Please reproduce the data below exactly, from the first line to the last.

Provided material START

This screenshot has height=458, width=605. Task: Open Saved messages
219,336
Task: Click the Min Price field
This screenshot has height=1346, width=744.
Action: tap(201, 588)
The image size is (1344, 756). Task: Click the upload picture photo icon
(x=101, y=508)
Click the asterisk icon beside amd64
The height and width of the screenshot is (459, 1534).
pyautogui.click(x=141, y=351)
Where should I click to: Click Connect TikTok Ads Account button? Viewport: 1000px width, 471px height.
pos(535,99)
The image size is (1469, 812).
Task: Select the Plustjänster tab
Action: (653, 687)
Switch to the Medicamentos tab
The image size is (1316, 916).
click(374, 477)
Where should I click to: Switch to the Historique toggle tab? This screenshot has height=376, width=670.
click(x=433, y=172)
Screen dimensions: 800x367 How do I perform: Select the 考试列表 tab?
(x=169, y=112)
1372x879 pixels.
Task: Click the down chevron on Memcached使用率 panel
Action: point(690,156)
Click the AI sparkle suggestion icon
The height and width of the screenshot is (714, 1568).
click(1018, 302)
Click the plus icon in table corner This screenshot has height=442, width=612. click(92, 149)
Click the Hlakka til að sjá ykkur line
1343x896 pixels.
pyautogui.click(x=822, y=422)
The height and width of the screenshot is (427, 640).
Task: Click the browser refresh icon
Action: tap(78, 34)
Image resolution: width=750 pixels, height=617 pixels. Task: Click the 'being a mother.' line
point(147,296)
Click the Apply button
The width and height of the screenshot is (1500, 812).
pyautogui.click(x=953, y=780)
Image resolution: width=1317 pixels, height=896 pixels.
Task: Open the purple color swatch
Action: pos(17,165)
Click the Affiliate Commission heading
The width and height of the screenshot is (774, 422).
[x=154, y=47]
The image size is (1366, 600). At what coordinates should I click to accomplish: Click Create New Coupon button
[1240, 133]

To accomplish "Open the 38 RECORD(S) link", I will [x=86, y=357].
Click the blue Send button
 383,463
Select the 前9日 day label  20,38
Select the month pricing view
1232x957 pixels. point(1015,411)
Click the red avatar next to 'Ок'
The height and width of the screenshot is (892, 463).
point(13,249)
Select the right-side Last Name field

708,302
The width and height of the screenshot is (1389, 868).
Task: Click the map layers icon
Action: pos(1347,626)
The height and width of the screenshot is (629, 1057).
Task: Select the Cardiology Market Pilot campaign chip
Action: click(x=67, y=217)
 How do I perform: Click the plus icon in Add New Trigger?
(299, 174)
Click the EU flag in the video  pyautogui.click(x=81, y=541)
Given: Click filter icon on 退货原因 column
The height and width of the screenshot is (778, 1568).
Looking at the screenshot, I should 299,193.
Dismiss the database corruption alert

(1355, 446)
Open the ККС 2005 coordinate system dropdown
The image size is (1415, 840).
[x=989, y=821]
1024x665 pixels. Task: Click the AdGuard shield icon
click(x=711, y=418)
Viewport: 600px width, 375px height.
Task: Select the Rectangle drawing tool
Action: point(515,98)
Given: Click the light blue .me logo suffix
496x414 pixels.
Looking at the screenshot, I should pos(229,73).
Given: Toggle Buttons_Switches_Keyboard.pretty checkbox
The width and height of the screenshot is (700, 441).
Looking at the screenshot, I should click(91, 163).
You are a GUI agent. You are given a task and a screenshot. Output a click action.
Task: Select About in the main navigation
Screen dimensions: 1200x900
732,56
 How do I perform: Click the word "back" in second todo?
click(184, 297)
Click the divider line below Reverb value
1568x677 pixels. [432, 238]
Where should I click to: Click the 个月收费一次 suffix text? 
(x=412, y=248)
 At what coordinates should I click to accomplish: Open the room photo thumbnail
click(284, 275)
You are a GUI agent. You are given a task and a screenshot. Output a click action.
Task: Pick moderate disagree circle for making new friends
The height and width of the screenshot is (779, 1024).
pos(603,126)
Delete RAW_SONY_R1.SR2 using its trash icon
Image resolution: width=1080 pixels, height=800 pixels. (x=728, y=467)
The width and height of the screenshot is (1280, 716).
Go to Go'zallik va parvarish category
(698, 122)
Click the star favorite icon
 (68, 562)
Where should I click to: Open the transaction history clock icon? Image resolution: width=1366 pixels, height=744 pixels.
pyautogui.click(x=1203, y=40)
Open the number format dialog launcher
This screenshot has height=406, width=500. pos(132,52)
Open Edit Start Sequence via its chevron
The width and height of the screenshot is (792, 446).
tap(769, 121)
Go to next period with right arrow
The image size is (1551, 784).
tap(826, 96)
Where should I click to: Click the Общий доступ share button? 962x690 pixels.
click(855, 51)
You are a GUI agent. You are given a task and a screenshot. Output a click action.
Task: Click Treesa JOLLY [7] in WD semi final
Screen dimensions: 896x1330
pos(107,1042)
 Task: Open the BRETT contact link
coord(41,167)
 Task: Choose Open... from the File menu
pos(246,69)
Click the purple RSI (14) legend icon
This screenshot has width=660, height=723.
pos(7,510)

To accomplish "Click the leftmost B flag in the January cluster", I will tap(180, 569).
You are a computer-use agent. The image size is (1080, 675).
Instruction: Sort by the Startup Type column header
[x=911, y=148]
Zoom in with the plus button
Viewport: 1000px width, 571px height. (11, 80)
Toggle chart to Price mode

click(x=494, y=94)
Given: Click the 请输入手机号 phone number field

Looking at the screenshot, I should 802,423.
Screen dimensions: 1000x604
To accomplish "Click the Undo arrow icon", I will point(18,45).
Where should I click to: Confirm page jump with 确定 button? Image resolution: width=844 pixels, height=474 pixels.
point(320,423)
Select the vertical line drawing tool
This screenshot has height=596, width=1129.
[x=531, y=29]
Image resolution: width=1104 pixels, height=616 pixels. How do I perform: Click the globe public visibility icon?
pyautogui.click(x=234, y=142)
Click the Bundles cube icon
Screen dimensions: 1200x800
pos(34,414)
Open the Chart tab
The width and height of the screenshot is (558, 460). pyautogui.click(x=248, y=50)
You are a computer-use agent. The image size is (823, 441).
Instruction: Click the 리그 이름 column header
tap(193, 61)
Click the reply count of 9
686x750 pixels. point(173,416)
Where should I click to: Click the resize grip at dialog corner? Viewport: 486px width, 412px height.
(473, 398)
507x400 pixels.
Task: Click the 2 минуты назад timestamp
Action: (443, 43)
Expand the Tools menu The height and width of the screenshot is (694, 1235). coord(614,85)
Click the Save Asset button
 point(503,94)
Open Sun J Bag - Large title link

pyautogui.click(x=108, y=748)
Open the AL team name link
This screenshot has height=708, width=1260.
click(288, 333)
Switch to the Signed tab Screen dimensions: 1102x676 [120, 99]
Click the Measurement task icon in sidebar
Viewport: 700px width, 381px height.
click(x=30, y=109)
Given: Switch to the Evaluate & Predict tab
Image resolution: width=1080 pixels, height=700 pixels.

Provided material END

*Output of the task*
This screenshot has height=458, width=605. Task: Open Saved messages
219,336
Task: Click the Min Price field
This screenshot has height=1346, width=744.
Action: tap(201, 588)
The image size is (1344, 756). Task: Click the upload picture photo icon
(x=101, y=508)
Click the asterisk icon beside amd64
The height and width of the screenshot is (459, 1534).
pyautogui.click(x=141, y=351)
Where should I click to: Click Connect TikTok Ads Account button? Viewport: 1000px width, 471px height.
pos(535,99)
The image size is (1469, 812).
Task: Select the Plustjänster tab
Action: (653, 687)
Switch to the Medicamentos tab
The image size is (1316, 916).
click(374, 477)
Where should I click to: Switch to the Historique toggle tab? This screenshot has height=376, width=670.
click(x=433, y=172)
Screen dimensions: 800x367 How do I perform: Select the 考试列表 tab?
(x=169, y=112)
1372x879 pixels.
Task: Click the down chevron on Memcached使用率 panel
Action: point(690,156)
Click the AI sparkle suggestion icon
The height and width of the screenshot is (714, 1568).
click(1018, 302)
Click the plus icon in table corner This screenshot has height=442, width=612. click(92, 149)
Click the Hlakka til að sjá ykkur line
1343x896 pixels.
pyautogui.click(x=822, y=422)
The height and width of the screenshot is (427, 640).
Task: Click the browser refresh icon
Action: tap(78, 34)
Image resolution: width=750 pixels, height=617 pixels. Task: Click the 'being a mother.' line
point(147,296)
Click the Apply button
The width and height of the screenshot is (1500, 812).
pyautogui.click(x=953, y=780)
Image resolution: width=1317 pixels, height=896 pixels.
Task: Open the purple color swatch
Action: pos(17,165)
Click the Affiliate Commission heading
The width and height of the screenshot is (774, 422).
[x=154, y=47]
The image size is (1366, 600). At what coordinates should I click to accomplish: Click Create New Coupon button
[1240, 133]

To accomplish "Open the 38 RECORD(S) link", I will [x=86, y=357].
Click the blue Send button
 383,463
Select the 前9日 day label  20,38
Select the month pricing view
1232x957 pixels. point(1015,411)
Click the red avatar next to 'Ок'
The height and width of the screenshot is (892, 463).
point(13,249)
Select the right-side Last Name field

708,302
The width and height of the screenshot is (1389, 868).
Task: Click the map layers icon
Action: pos(1347,626)
The height and width of the screenshot is (629, 1057).
Task: Select the Cardiology Market Pilot campaign chip
Action: click(x=67, y=217)
 How do I perform: Click the plus icon in Add New Trigger?
(299, 174)
Click the EU flag in the video  pyautogui.click(x=81, y=541)
Given: Click filter icon on 退货原因 column
The height and width of the screenshot is (778, 1568).
Looking at the screenshot, I should 299,193.
Dismiss the database corruption alert

(1355, 446)
Open the ККС 2005 coordinate system dropdown
The image size is (1415, 840).
[x=989, y=821]
1024x665 pixels. Task: Click the AdGuard shield icon
click(x=711, y=418)
Viewport: 600px width, 375px height.
Task: Select the Rectangle drawing tool
Action: point(515,98)
Given: Click the light blue .me logo suffix
496x414 pixels.
Looking at the screenshot, I should pos(229,73).
Given: Toggle Buttons_Switches_Keyboard.pretty checkbox
The width and height of the screenshot is (700, 441).
Looking at the screenshot, I should click(91, 163).
You are a GUI agent. You are given a task and a screenshot. Output a click action.
Task: Select About in the main navigation
Screen dimensions: 1200x900
732,56
 How do I perform: Click the word "back" in second todo?
click(184, 297)
Click the divider line below Reverb value
1568x677 pixels. [432, 238]
Where should I click to: Click the 个月收费一次 suffix text? 
(x=412, y=248)
 At what coordinates should I click to accomplish: Open the room photo thumbnail
click(284, 275)
You are a GUI agent. You are given a task and a screenshot. Output a click action.
Task: Pick moderate disagree circle for making new friends
The height and width of the screenshot is (779, 1024).
pos(603,126)
Delete RAW_SONY_R1.SR2 using its trash icon
Image resolution: width=1080 pixels, height=800 pixels. (x=728, y=467)
The width and height of the screenshot is (1280, 716).
Go to Go'zallik va parvarish category
(698, 122)
Click the star favorite icon
 (68, 562)
Where should I click to: Open the transaction history clock icon? Image resolution: width=1366 pixels, height=744 pixels.
pyautogui.click(x=1203, y=40)
Open the number format dialog launcher
This screenshot has height=406, width=500. pos(132,52)
Open Edit Start Sequence via its chevron
The width and height of the screenshot is (792, 446).
tap(769, 121)
Go to next period with right arrow
The image size is (1551, 784).
tap(826, 96)
Where should I click to: Click the Общий доступ share button? 962x690 pixels.
click(855, 51)
You are a GUI agent. You are given a task and a screenshot. Output a click action.
Task: Click Treesa JOLLY [7] in WD semi final
Screen dimensions: 896x1330
pos(107,1042)
 Task: Open the BRETT contact link
coord(41,167)
 Task: Choose Open... from the File menu
pos(246,69)
Click the purple RSI (14) legend icon
This screenshot has width=660, height=723.
pos(7,510)

To accomplish "Click the leftmost B flag in the January cluster", I will tap(180, 569).
You are a computer-use agent. The image size is (1080, 675).
Instruction: Sort by the Startup Type column header
[x=911, y=148]
Zoom in with the plus button
Viewport: 1000px width, 571px height. (11, 80)
Toggle chart to Price mode

click(x=494, y=94)
Given: Click the 请输入手机号 phone number field

Looking at the screenshot, I should 802,423.
Screen dimensions: 1000x604
To accomplish "Click the Undo arrow icon", I will point(18,45).
Where should I click to: Confirm page jump with 确定 button? Image resolution: width=844 pixels, height=474 pixels.
point(320,423)
Select the vertical line drawing tool
This screenshot has height=596, width=1129.
[x=531, y=29]
Image resolution: width=1104 pixels, height=616 pixels. How do I perform: Click the globe public visibility icon?
pyautogui.click(x=234, y=142)
Click the Bundles cube icon
Screen dimensions: 1200x800
pos(34,414)
Open the Chart tab
The width and height of the screenshot is (558, 460). pyautogui.click(x=248, y=50)
You are a computer-use agent. The image size is (823, 441).
Instruction: Click the 리그 이름 column header
tap(193, 61)
Click the reply count of 9
686x750 pixels. point(173,416)
Where should I click to: Click the resize grip at dialog corner? Viewport: 486px width, 412px height.
(473, 398)
507x400 pixels.
Task: Click the 2 минуты назад timestamp
Action: (443, 43)
Expand the Tools menu The height and width of the screenshot is (694, 1235). coord(614,85)
Click the Save Asset button
 point(503,94)
Open Sun J Bag - Large title link

pyautogui.click(x=108, y=748)
Open the AL team name link
This screenshot has height=708, width=1260.
click(288, 333)
Switch to the Signed tab Screen dimensions: 1102x676 [120, 99]
Click the Measurement task icon in sidebar
Viewport: 700px width, 381px height.
click(x=30, y=109)
Given: Switch to the Evaluate & Predict tab
Image resolution: width=1080 pixels, height=700 pixels.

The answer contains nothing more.